- **Material provided**:
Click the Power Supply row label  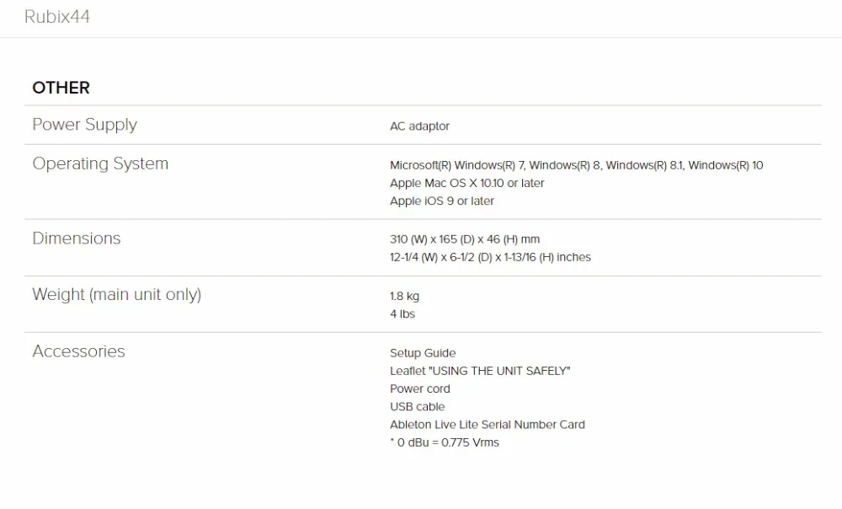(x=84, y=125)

==

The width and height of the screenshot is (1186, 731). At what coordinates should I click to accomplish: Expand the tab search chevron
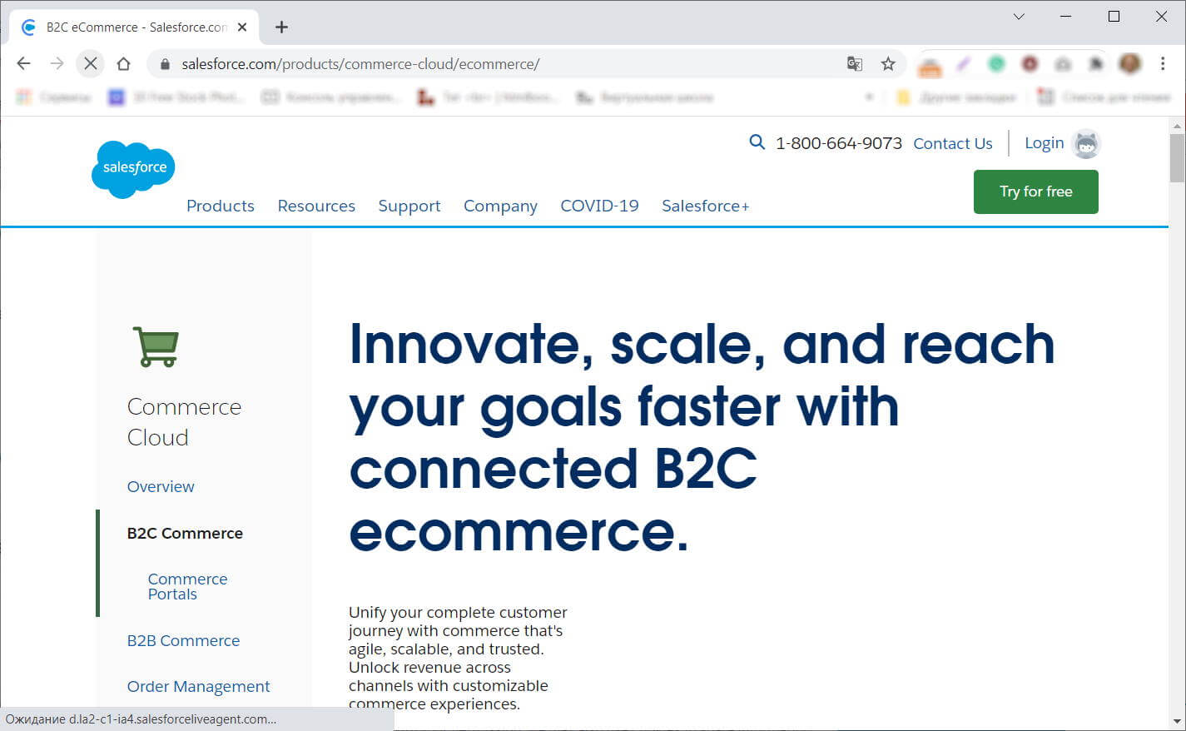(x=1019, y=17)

---

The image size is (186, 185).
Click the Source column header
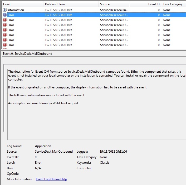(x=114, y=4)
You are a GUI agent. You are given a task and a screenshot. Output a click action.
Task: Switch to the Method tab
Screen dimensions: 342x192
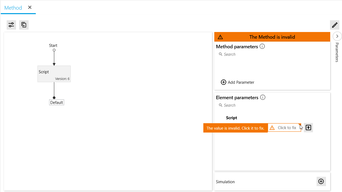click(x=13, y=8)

- **Direction**: Rewrite the entry lines between the one holding "The image size is (186, 185)." and the one holding "click(x=13, y=8)", inclusive, swapping "Method tab" for "Details tab" and leaving everything else unchanged. Give only those lines, and leave out the pictures.

- **Result**:
The image size is (186, 185).
Click the Source column header
(x=114, y=4)
You are a GUI agent. You are given a task and a screenshot. Output a click action.
Task: Switch to the Details tab
Screen dimensions: 342x192
click(x=13, y=8)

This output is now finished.